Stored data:
Segment Open

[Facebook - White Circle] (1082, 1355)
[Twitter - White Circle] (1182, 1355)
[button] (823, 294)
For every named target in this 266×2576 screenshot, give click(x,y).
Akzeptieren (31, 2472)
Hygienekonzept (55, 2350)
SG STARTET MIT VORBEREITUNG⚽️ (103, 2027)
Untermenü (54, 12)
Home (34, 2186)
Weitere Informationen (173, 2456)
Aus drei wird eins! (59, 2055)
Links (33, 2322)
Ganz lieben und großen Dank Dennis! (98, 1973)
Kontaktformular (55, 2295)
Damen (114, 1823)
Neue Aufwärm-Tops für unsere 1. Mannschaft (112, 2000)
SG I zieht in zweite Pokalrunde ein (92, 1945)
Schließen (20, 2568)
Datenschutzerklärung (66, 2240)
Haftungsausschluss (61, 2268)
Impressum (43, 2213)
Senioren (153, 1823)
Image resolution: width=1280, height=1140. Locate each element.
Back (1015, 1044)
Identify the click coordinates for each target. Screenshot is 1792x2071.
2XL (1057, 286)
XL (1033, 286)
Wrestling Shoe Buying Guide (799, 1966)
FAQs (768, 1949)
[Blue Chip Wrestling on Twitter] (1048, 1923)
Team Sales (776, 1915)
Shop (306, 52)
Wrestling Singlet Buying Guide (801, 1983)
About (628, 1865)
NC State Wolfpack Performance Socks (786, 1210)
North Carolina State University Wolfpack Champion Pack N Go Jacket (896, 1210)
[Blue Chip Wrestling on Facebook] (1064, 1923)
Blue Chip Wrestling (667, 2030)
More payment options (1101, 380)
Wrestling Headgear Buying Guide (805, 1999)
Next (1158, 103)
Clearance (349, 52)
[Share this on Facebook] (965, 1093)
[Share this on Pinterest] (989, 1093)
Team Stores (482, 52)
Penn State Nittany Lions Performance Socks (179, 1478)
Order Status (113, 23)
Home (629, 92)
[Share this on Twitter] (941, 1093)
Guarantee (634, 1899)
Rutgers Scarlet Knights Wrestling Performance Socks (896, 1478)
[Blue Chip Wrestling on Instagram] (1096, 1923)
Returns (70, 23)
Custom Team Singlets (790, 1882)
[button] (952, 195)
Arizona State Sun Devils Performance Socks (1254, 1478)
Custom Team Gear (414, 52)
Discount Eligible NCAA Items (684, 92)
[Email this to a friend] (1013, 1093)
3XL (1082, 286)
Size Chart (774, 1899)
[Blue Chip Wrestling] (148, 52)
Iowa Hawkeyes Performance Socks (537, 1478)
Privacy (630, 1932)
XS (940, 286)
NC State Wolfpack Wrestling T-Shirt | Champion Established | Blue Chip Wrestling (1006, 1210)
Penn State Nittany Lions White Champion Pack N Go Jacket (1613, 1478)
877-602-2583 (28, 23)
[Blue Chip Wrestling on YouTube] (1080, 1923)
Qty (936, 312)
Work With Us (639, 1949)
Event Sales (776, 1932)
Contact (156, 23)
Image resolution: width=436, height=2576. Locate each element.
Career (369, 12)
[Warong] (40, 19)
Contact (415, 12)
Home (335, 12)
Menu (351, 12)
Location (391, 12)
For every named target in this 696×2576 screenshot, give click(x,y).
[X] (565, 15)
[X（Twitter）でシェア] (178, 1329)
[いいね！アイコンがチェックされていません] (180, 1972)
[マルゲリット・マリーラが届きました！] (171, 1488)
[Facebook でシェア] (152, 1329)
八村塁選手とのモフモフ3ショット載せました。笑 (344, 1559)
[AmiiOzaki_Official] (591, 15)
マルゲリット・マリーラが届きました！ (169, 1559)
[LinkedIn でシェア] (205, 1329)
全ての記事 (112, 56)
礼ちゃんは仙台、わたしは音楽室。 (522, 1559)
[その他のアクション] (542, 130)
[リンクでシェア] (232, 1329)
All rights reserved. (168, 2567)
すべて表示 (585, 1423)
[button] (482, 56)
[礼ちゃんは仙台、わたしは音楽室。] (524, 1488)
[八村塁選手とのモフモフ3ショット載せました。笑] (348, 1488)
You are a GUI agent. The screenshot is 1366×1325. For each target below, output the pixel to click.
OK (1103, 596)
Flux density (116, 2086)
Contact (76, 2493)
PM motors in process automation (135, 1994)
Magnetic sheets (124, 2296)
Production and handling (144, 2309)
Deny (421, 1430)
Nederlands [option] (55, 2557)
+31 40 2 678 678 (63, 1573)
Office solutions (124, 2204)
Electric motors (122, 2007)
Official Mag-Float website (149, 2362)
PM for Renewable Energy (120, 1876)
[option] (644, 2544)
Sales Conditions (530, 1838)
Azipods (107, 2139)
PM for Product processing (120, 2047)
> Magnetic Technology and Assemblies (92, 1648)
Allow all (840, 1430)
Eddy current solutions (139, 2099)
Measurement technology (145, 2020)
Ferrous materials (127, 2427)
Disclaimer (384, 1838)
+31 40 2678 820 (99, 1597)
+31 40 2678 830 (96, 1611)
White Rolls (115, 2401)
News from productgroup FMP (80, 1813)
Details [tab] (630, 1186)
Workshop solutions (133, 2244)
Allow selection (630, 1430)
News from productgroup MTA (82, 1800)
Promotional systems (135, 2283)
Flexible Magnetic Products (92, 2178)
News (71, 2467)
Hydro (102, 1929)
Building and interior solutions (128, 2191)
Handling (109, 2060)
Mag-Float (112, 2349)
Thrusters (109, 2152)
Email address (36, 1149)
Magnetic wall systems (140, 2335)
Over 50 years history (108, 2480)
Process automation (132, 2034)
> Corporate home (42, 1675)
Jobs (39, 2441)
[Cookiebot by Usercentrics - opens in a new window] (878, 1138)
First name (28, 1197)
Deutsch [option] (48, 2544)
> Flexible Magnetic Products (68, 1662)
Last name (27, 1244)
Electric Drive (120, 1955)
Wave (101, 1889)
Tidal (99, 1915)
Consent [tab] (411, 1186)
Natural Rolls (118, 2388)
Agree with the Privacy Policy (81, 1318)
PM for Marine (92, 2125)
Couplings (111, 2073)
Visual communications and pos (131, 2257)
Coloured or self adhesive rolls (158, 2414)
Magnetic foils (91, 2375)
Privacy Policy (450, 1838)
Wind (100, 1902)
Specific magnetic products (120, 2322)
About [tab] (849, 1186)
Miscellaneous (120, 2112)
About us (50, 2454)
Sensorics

Segment Closed

§ **WORK INSTRUCTIONS**
The required output is the lines from the one holding "Mag-Float (112, 2349)" through the last line of the entries above, copied exactly.

§ **COMPLETED EXERCISE**
Mag-Float (112, 2349)
Thrusters (109, 2152)
Email address (36, 1149)
Magnetic wall systems (140, 2335)
Over 50 years history (108, 2480)
Process automation (132, 2034)
> Corporate home (42, 1675)
Jobs (39, 2441)
[Cookiebot by Usercentrics - opens in a new window] (878, 1138)
First name (28, 1197)
Deutsch [option] (48, 2544)
> Flexible Magnetic Products (68, 1662)
Last name (27, 1244)
Electric Drive (120, 1955)
Wave (101, 1889)
Tidal (99, 1915)
Consent [tab] (411, 1186)
Natural Rolls (118, 2388)
Agree with the Privacy Policy (81, 1318)
PM for Marine (92, 2125)
Couplings (111, 2073)
Visual communications and pos (131, 2257)
Coloured or self adhesive rolls (158, 2414)
Magnetic foils (91, 2375)
Privacy Policy (450, 1838)
Wind (100, 1902)
Specific magnetic products (120, 2322)
About [tab] (849, 1186)
Miscellaneous (120, 2112)
About us (50, 2454)
Sensorics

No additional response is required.